Collected data entries:
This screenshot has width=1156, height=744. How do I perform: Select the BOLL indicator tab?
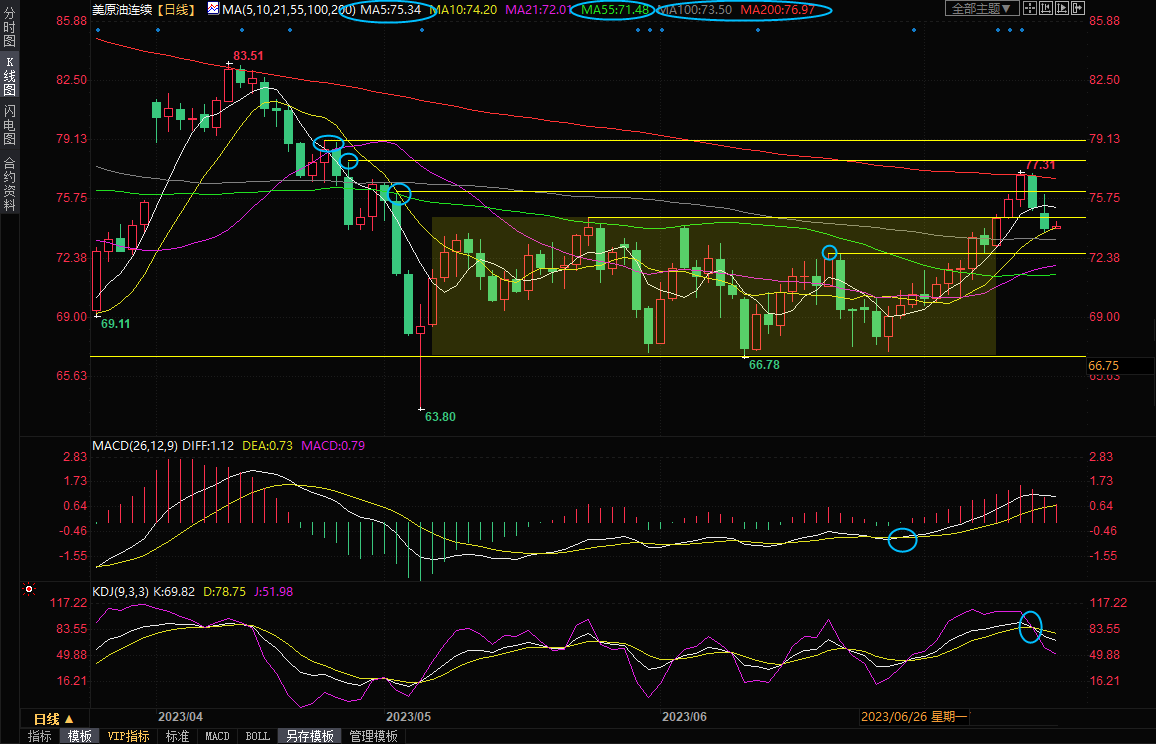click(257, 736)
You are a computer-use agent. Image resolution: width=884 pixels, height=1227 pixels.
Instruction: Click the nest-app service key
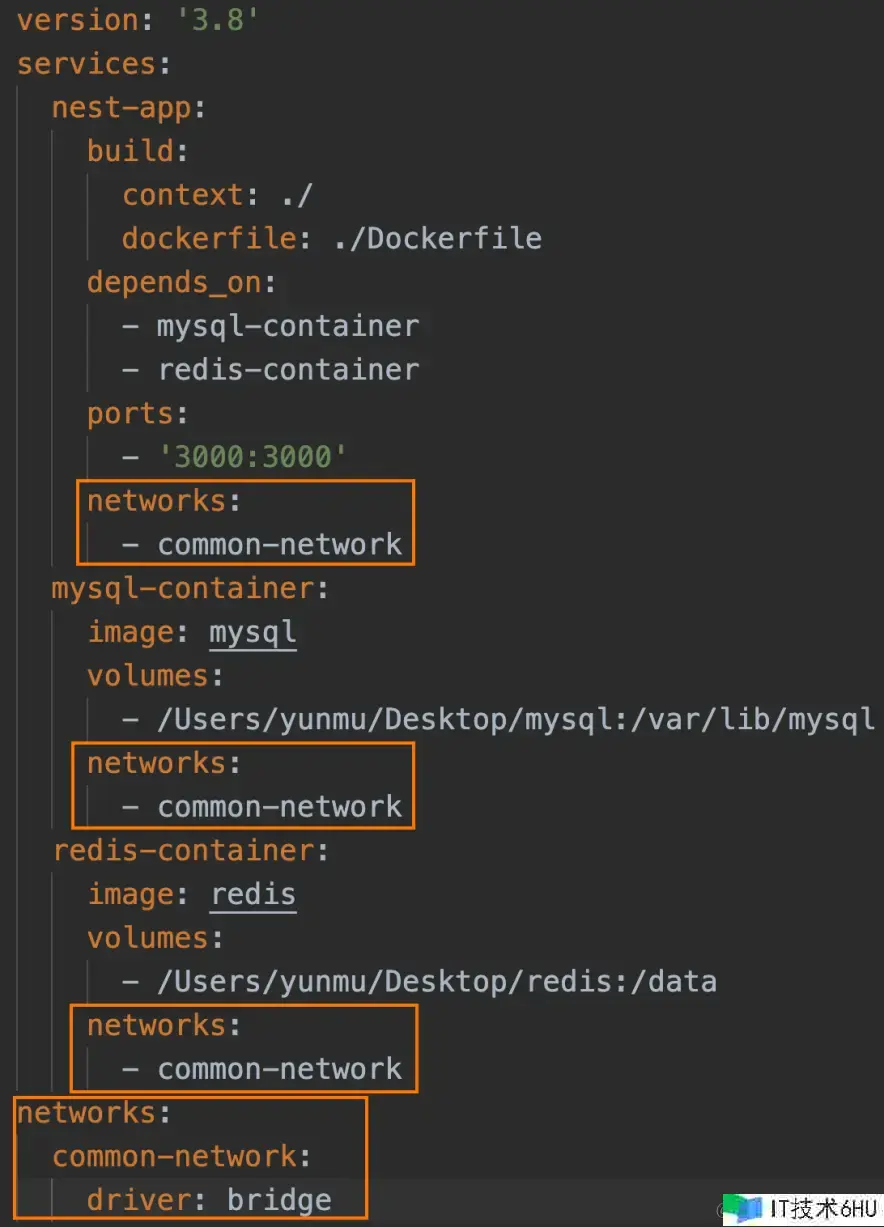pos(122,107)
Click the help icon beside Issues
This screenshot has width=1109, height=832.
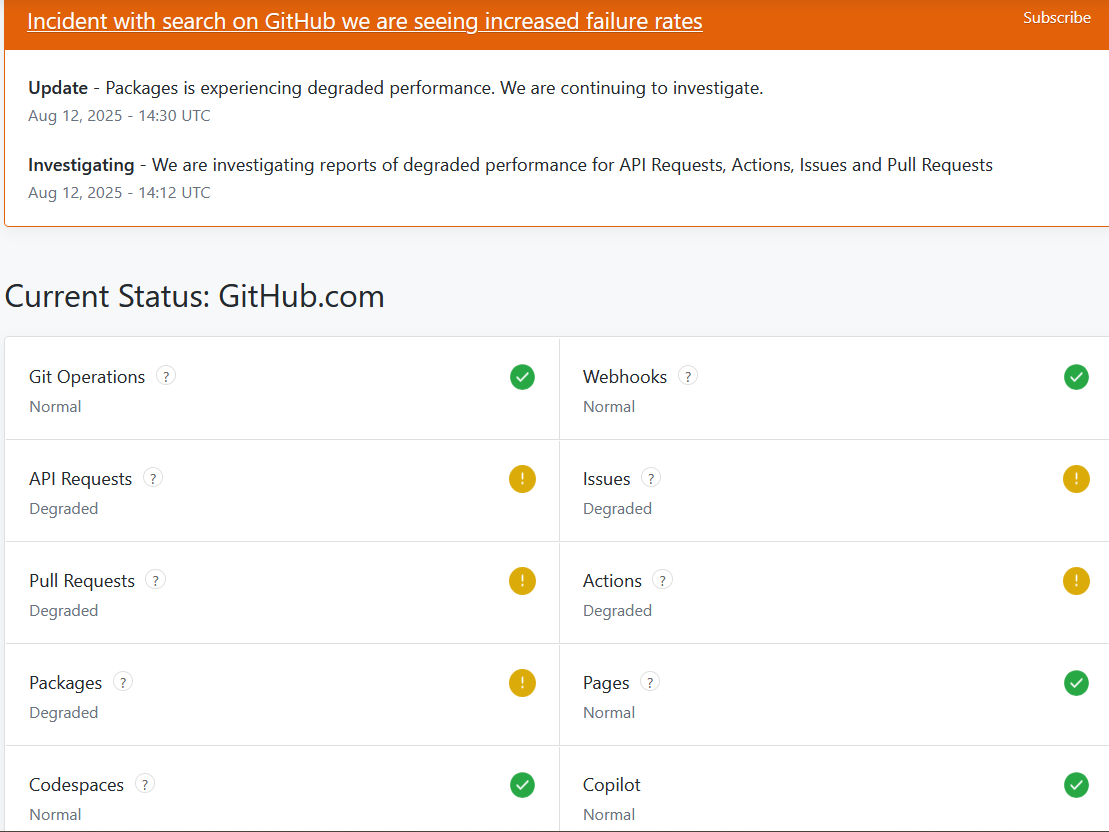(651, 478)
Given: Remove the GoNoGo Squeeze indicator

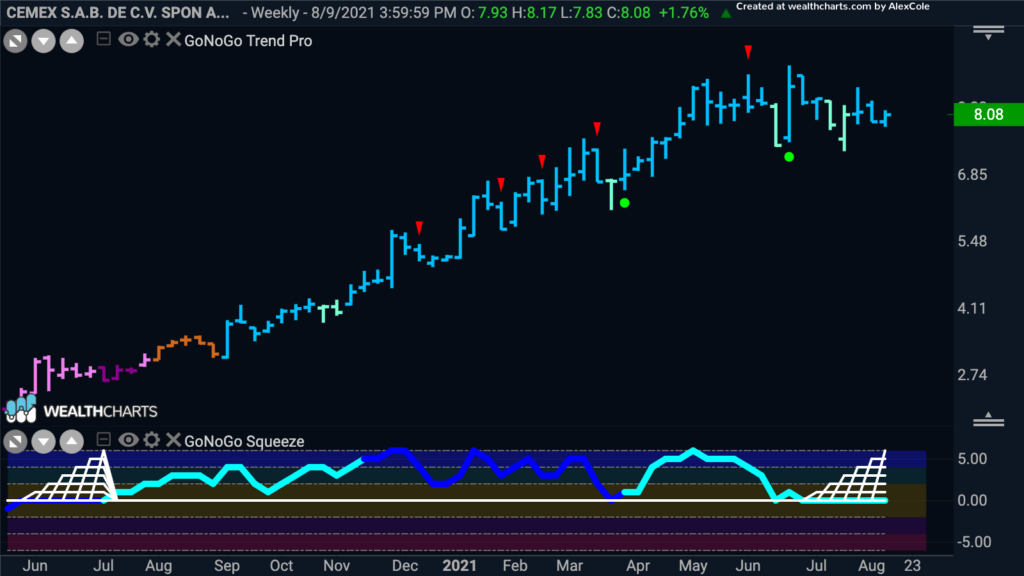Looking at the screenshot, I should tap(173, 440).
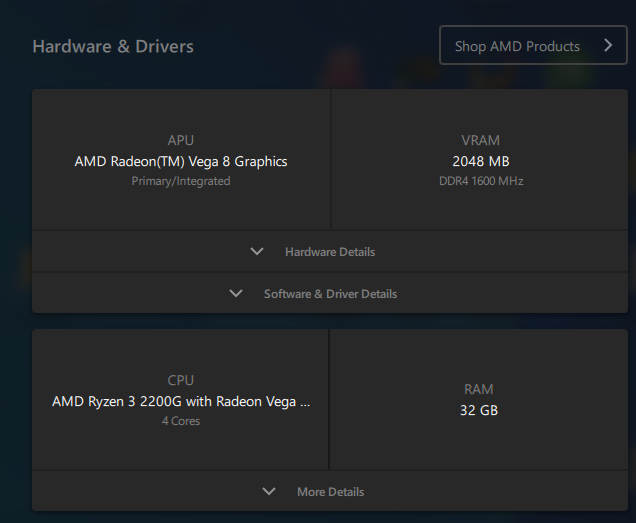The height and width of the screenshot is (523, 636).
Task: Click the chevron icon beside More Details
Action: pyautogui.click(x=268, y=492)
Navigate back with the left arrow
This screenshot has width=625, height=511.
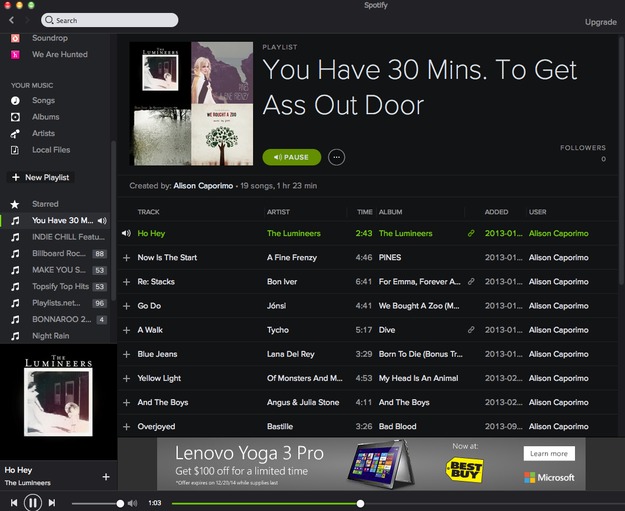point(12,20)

▶ _Exercise prompt_
Your task is to retype, exactly and only, the lines from the line holding "This screenshot has width=1109, height=832." through the final line of the data above, with both ends kept. Drop the pictures.

▶ _Result_
This screenshot has width=1109, height=832.
(651, 478)
Given: Remove the GoNoGo Squeeze indicator

Looking at the screenshot, I should tap(173, 440).
The height and width of the screenshot is (523, 636).
Task: Click the chevron icon beside More Details
Action: pyautogui.click(x=268, y=492)
Navigate back with the left arrow
This screenshot has width=625, height=511.
point(12,20)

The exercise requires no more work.